Other results, 100 yards boys, Clive Lawrence, girls, Jane Dawson; 75 yards, Richard Lawrence, girls, Susan Luetchford; 50 yards boys, Geoffrey Brown, girls, Susan Anstey; 50 yards boys and girls(aged 5), Jimmy Askew; egg-and-spoon boys, Andrew Mills, girls, Amanda Kent; three-legged race, Clair Furlonger and Susan Luetchford.
From The Leatherhead Advertiser, publ. July 8th 1966.
From the article we read that the Fair was opened by Gary Hope (pictured right), a well-known film and TV actor and director who lived in the Guildford area.
The pram race was the opening event. The participants had first had to get themselves and their prams to Bookham, from where they then raced in the heat all the way to Effingham and then around the King George V playing fields. It must have been very physically demanding yet, evidently, was also a lot of fun.
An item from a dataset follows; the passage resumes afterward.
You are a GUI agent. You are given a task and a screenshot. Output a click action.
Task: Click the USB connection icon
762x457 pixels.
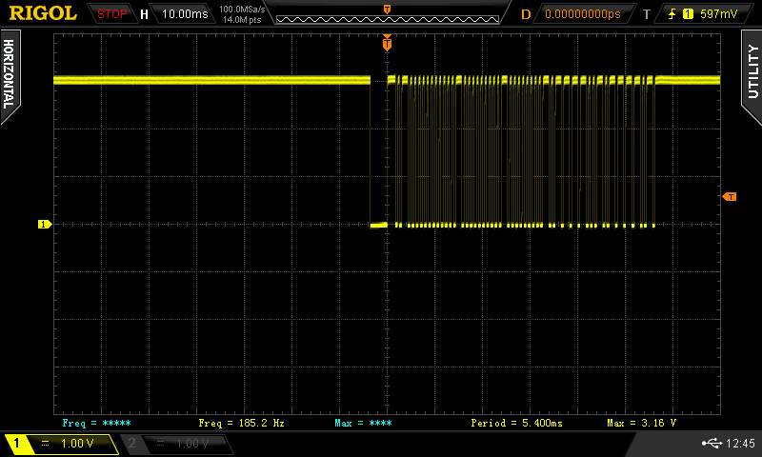pos(712,444)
The “Tramps” and the “Babies” relaxing after the race; the heatwave conditions are palpable from the photograph.
This wonderful photograph and about a dozen others were taken by Kathleen Parrish a short while before she married. A keen photographer at the time, she later donated a huge number of scans of her Effingham photographs from this era to ELHG and we are greatly indebted to her. The gallery below presents more of her photographs of this event.
This photograph is interesting in several ways, besides confirming the presence of the Punch and Judy show. Firstly it shows the old Scouts hut and, next to but detached from this on the far left, the old hut in which sports clubs kept their equipment.
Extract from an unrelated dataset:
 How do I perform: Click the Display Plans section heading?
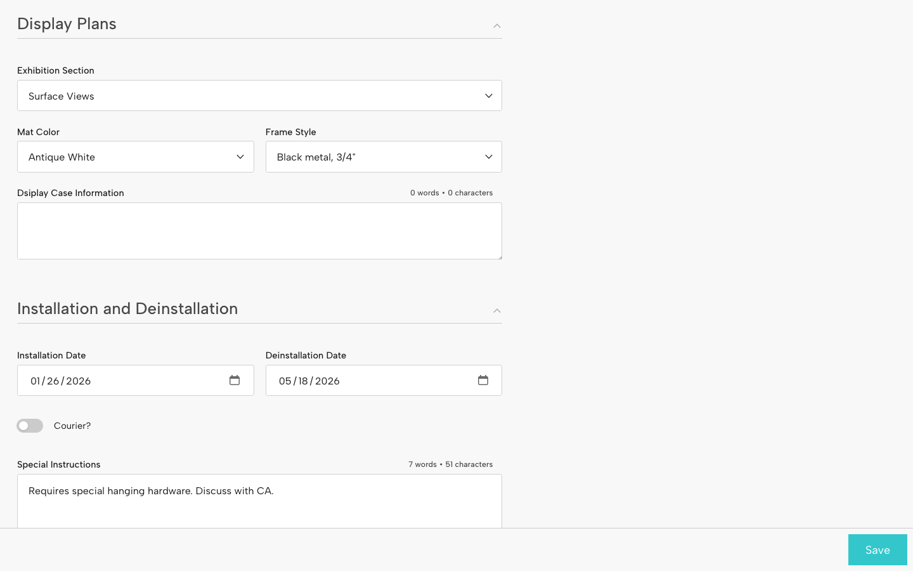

Secondly, on the right there is a glimpse of the group of commercial properties known as “Covey Island” that once stood on the site of today’s Lindens Close.
Thirdly, we can see in the distance the fence along the perimeter of the playing fields, entirely free of the substantial hedge that grew in later times. In this era there were wholly unimpeded views of the fields from the adjacent roads.
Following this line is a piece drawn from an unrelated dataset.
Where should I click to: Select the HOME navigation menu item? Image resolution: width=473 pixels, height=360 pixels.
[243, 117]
Here is another interesting view, namely of the almost-finished King George V Hall. This building, the construction of which had begun in earnest in 1964, was brought into use in the summer of 1966. It was officially opened in October by Dr Barnes Wallis (who was not knighted until two years later).
Looking ahead to the 1967 Fair …
We have no material for this event other than this photograph from the Barnes Wallis Album, so have taken the liberty of including it here. It is captioned:
“The Youth Club mounted this publicity stunt for the 1967 Effingham Fair. Planning and poster production, and décor of the cars (and their occupants!), was all done by the club.”
Their little motorcade advertising the event is making its way up Little Bookham Street, passing the Olde Windsor Castle pub.